Data breach notification letters are pieces of mail no one wants to receive. It can be frustrating to have your information exposed in a breach, but it's important to take the contents of the letter seriously.

This guide will walk you through the steps you should take when you receive a data breach notification letter. By following these steps, you can minimize your risk and limit any potential harm you may face.

Read the Contents of the Data Breach Notification Letter:
The data breach notification letter will explain what pieces of information have been exposed in the breach, which will inform you on the next steps you’ll need to take. The letter may also contain information regarding complementary services the organization is offering to breach victims, and contact information should victims have questions related to the incident.

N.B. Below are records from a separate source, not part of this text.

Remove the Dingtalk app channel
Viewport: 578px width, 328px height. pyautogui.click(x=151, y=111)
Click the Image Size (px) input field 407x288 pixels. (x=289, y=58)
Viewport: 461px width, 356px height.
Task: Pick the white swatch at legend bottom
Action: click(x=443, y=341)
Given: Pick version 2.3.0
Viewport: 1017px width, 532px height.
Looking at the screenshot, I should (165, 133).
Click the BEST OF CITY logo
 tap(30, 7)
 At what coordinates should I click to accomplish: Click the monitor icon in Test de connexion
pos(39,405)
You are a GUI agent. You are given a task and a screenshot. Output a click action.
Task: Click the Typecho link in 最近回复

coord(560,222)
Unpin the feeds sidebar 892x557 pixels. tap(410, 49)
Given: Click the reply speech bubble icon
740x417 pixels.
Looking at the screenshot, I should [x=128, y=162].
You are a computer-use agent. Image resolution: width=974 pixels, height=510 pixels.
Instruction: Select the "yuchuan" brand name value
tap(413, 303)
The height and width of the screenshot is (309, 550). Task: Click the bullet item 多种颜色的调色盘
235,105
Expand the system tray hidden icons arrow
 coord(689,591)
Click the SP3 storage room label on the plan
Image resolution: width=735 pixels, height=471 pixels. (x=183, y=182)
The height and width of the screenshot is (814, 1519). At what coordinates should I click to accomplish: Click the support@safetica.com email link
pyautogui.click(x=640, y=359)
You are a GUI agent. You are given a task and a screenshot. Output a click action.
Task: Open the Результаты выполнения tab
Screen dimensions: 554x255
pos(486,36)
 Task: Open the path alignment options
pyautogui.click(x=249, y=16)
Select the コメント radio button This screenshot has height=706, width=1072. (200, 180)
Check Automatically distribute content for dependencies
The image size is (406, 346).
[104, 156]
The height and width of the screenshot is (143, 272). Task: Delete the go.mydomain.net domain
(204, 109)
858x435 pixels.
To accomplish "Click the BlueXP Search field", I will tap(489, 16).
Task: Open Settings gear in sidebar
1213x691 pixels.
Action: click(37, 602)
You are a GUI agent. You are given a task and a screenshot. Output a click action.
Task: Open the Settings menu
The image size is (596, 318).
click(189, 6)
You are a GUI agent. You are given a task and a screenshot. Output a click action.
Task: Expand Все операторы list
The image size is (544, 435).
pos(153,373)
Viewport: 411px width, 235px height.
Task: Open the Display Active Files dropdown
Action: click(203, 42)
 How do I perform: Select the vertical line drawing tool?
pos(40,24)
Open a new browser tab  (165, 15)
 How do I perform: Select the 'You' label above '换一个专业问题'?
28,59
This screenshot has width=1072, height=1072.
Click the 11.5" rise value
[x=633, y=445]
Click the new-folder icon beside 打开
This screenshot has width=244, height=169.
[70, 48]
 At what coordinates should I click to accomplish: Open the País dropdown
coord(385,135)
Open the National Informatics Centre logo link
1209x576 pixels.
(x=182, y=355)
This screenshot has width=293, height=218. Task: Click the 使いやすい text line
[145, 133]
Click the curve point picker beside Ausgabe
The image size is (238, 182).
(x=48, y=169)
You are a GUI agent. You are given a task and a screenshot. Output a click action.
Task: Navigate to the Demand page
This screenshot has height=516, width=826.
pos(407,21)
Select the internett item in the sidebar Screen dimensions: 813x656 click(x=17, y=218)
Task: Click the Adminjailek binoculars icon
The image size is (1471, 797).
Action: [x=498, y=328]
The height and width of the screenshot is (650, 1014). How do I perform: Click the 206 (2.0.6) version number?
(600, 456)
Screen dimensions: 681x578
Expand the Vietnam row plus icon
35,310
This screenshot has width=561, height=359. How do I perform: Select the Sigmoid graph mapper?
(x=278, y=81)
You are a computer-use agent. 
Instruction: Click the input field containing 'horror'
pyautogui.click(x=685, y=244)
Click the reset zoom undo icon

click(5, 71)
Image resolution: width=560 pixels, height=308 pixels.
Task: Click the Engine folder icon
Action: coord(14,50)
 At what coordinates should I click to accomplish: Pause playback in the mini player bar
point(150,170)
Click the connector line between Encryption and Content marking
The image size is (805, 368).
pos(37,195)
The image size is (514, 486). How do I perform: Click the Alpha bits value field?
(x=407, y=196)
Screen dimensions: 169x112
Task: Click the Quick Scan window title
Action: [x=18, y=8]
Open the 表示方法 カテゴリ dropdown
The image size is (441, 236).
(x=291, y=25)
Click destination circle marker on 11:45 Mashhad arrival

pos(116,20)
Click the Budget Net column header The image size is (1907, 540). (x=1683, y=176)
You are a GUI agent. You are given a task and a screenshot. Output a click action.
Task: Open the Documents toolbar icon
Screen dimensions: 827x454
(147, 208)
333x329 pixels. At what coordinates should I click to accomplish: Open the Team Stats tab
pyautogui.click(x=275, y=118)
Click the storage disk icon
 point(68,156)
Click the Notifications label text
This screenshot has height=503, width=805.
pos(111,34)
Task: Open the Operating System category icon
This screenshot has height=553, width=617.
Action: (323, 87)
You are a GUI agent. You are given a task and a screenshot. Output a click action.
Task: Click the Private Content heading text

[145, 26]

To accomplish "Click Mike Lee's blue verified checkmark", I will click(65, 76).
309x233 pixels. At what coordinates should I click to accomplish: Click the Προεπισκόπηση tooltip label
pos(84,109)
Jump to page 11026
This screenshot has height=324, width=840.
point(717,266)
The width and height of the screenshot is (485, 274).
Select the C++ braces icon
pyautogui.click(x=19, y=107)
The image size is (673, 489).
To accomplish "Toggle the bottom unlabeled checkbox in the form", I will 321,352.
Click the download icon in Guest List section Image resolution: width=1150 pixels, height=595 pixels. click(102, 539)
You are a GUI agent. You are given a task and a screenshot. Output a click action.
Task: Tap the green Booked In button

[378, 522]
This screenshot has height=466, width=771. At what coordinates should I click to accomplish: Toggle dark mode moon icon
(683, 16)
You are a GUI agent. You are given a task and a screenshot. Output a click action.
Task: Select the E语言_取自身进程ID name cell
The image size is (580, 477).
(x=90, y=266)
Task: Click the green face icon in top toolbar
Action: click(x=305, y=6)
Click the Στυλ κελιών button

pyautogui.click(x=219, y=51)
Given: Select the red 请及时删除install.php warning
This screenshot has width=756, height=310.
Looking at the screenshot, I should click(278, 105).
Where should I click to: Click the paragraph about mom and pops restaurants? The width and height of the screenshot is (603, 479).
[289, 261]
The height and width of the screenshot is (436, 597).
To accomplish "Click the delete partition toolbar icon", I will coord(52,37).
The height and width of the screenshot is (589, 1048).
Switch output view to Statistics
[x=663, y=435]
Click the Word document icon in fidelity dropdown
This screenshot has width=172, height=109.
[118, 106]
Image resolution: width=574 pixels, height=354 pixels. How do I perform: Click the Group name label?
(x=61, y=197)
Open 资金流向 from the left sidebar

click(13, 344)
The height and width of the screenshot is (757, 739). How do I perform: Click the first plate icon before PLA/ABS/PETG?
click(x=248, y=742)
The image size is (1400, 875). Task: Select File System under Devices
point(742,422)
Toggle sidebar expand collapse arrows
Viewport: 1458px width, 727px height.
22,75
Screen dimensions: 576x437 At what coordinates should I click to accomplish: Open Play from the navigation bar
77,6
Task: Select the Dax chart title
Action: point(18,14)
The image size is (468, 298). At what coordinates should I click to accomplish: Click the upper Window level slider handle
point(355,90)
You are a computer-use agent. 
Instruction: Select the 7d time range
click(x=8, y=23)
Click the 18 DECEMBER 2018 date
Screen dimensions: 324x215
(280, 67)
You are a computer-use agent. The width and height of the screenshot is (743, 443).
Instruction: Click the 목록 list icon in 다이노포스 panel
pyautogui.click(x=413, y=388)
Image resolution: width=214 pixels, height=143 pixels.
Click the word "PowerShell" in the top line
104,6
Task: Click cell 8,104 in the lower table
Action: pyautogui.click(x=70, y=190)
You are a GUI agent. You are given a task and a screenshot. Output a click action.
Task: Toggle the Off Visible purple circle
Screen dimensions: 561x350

Depending on what information has been compromised, you should consider taking the following next steps:

  • Passwords: Reset your password as soon as possible. Be sure to make your password or passphrase long and unique. You do not want to reuse passwords under any circumstance. This is also a good time to enable dual factor authentication on your accounts when it is offered. By enabling dual factor authentication, it will be that much harder for malicious actors to access your account.
  • Payment Card Information: Cancel any cards tied to a breach as soon as possible to prevent any fraudulent transactions. Rather than use a credit or debit card, consider using a virtual payment card to conduct online transactions.
  • Contact Information: If phone numbers and email addresses are exposed in a breach, keep an eye out for suspicious messages. Cybercriminals can leverage these data points to conduct phishing and smishing attacks and various other cyberattacks that use phone numbers and email.
  • Social Security Numbers: Monitor your accounts for suspicious activity, and place a credit freeze and fraud alert on your accounts with the three major credit reporting agencies: Equifax, Experian and TransUnion, which can be done in the BlackCloak application.
  • Contact the Affected Organization: If you have questions related to the breach, contact the affected organization. Many of them set up phone numbers dedicated to answering questions about the breach, and it could help better inform the decisions you end up making in the months and years ahead.

It's important to remember that credit freezes and fraud alerts normally last one year. It's also incredibly important to know that cybercriminals are aware of this as well. Cybercriminals may sit on your sensitive information for years before selling it or using it to conduct identity theft. Thus, it's important to remain vigilant after the one year period. Make reviewing your accounts part of your normal cyber hygiene routine.